Ce cens fut commencé l'an quatorzième, et fini le vingtième du règne de ce monarque. Il envoya en qualité de commissaires, dans toutes les provinces, quelques-uns des premiers comtes et évêques, lesquels après avoir pris le rapport des jurés, et autres personnes qui avaient prêté serment dans chaque comté et centaine, mirent au net la description de tous les biens meubles et immeubles de chaque particulier, selon la valeur du temps du roi Edouard. Ce fait est exprimé dans le registre par les trois lettres T. R. E. qui veulent dire tempore regis Eduardi.

Comme cette description était principalement destinée à fournir au prince un détail précis de ses domaines, et des terres tenues par les tenanciers de la couronne, on voit qu'à l'article de chaque comté le nom du roi est à la tête, et ensuite celui des grands tenanciers en chef selon leur rang. Toute l'Angleterre, à la réserve du Westmoreland, Cumberland, et Northumberland, fut soigneusement décrite avec une partie de la principauté de Galles ; et cette description fut couchée sur deux livres, nommés le grand et le petit livre du jour du jugement : le petit livre renferme les comtés de Norfolk, de Suffolk, et d'Essex ; le grand contient le reste du royaume.

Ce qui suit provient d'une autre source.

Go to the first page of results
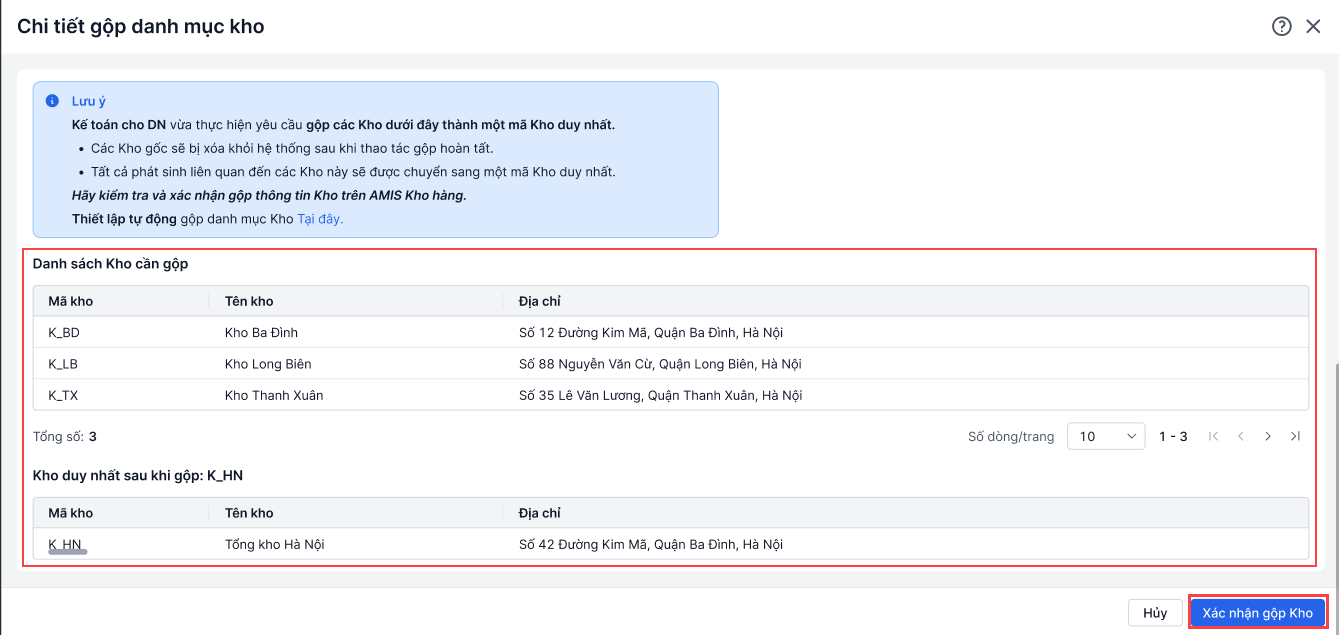This screenshot has height=635, width=1339. pyautogui.click(x=1214, y=436)
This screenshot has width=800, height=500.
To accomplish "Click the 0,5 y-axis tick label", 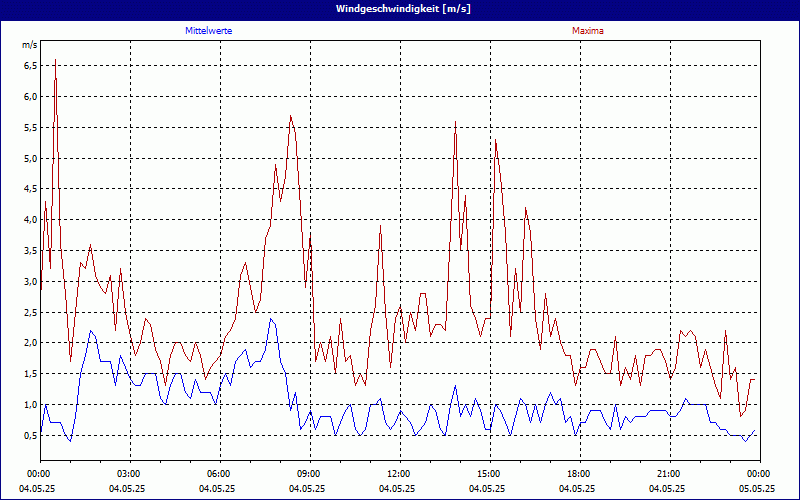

Ce registre général, qu'on peut appeler le terrier d'Angleterre, fut mis dans la chambre du trésor royal, pour y être consulté dans les occasions où l'on pourrait en avoir besoin, c'est-à-dire, suivant l'expression de Polidore Vergile, lorsqu'on voudrait savoir combien de laine on pourrait encore ôter aux brebis anglaises. Quoiqu'il en sait, ce grand registre du royaume, qu'on garde toujours soigneusement à l'échiquier, a servi depuis Guillaume, et sert encore de témoignage et de loi dans tous les différents que ce registre peut décider.

Il faut convenir de bonne foi, de l'admirable utilité d'un tel dénombrement. Il est pour un état bien policé, ce qu'un livre de raison est pour un chef de famille, la reconnaissance de son bien, et la dépense plus ou moins forte qu'il est en état de faire en faveur de ses enfants : mais autant un journal tenu par ce motif est louable dans un particulier, autant le principe qui inspira Guillaume à former son dénombrement était condamnable. Ce prince ne voulut connaître le montant des biens de ses sujets, que pour les leur ravir ; regardant l'Angleterre comme un pays de conquête, il jugea que les vaincus devaient recevoir comme une grâce signalée ce qu'il voulut bien leur laisser. Maitre du trône par le succès de ses armes, il ne s'y maintint que par la violence, bien différent de Servius Tullius, qui, après avoir le premier imaginé et achevé son dénombrement, résolut d'abdiquer la couronne, pour rendre la liberté toute entière aux Romains. Artic. de M(D.J.)